DIRECTIONS
Look below for lines that hold the string "will" and copy each one.

*** RECORDS TO USE Section Begins ***

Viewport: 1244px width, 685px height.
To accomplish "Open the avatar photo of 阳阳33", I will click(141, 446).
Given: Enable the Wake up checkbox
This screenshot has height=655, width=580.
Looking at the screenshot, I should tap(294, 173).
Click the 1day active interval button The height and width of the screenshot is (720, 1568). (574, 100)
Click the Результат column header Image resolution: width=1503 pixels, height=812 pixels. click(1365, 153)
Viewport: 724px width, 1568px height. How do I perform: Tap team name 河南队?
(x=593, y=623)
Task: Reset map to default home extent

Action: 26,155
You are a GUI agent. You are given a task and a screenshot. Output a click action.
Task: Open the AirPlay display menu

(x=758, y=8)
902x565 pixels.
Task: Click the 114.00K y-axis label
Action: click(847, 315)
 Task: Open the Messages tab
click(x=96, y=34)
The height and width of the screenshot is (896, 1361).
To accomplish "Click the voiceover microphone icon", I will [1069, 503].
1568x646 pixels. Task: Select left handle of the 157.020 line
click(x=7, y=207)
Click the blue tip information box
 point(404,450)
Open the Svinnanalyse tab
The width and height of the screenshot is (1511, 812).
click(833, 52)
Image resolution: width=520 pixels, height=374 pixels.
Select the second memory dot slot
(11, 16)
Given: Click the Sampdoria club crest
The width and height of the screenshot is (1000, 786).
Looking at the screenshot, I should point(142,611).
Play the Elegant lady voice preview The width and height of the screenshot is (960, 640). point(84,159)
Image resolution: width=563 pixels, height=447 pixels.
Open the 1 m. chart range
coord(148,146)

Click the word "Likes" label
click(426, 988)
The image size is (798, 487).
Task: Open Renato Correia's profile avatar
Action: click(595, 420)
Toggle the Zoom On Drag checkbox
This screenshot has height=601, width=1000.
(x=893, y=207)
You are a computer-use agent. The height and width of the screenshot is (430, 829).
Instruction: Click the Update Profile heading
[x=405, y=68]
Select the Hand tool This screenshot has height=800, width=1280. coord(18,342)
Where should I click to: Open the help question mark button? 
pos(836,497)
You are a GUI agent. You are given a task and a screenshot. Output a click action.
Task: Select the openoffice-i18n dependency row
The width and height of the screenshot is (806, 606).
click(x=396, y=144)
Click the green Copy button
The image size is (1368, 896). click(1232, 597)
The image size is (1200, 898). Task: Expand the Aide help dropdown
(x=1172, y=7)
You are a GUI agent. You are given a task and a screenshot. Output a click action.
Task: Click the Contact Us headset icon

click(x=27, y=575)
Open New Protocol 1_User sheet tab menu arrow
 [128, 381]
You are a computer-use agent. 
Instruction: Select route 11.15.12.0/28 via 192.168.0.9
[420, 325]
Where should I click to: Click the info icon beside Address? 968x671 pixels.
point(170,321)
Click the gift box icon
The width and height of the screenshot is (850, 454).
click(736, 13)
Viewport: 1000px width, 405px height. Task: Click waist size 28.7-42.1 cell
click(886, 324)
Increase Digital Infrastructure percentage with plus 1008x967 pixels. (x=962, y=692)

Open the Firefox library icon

*** RECORDS TO USE Section Ends ***

SOLVED PROBLEM
To accomplish "Open the avatar photo of 阳阳33", I will click(141, 446).
To accomplish "Click the voiceover microphone icon", I will [1069, 503].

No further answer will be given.